Erişilebilirlik

Lübnanlı Kadınlar Çocuklarına Vatandaşlık Hakkı İstiyor


Lübnanlı Kadınlar Çocuklarına Vatandaşlık Hakkı İstiyor
lütfen bekleyin

No media source currently available

0:00 0:02:55 0:00

Lübnanlı kadınların eşlerine ve çocuklarına vatandaşlık vermesini talep edenler bir kez daha protesto gösterisinde bir araya geldi.

“Vatandaşlığımı ver”, “Devrim istiyoruz”, “Ülkemde yabancıyım” gibi sloganlar atan göstericiler cumhurbaşkanından içişleri ve dışişleri bakanlıklarına kadar yetkililere seslendi. Lübnanlı kadınlara yabancı erkekle evlenmeleri halinde eşlerine ve çocuklarına vatandaşlık verebilme hakkının tanınmasını isteyen protestocular bu hakkın tanınmaması nedeniyle birçok sorun yaşadıklarını söylediler.

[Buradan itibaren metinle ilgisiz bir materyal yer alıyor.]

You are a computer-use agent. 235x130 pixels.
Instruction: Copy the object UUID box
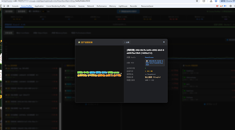coord(155,63)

VOA Türkçe’ye konuşan Suad İbrahim Avada adlı kadın kendisinin Lübnanlı, eşinin Suriyeli olduğunu söyledi. 1985 yılında evlendiklerini ve 7 çocukları olduğunu anlatan Avada, “Çocuklarımın Lübnan vatandaşlığı hala yok, talep etmeye devam ediyoruz. Oğlumun Suriye vatandaşı olduğu için Suriye ordusunda askere gitmesi gerekiyor. Burada doğdu, büyüdü. Suriye’de de savaş var, nereye göndereyim? Diğer oğlum üniversite son sınıfta, büyük ihtimalle iş bulamayacak. İşe başvurduğunda Lübnanlı mısın Suriyeli mi diye soruyorlar. Annem Lübnanlı dese bile cevap gelmiyor, kimlik istiyorlar” dedi.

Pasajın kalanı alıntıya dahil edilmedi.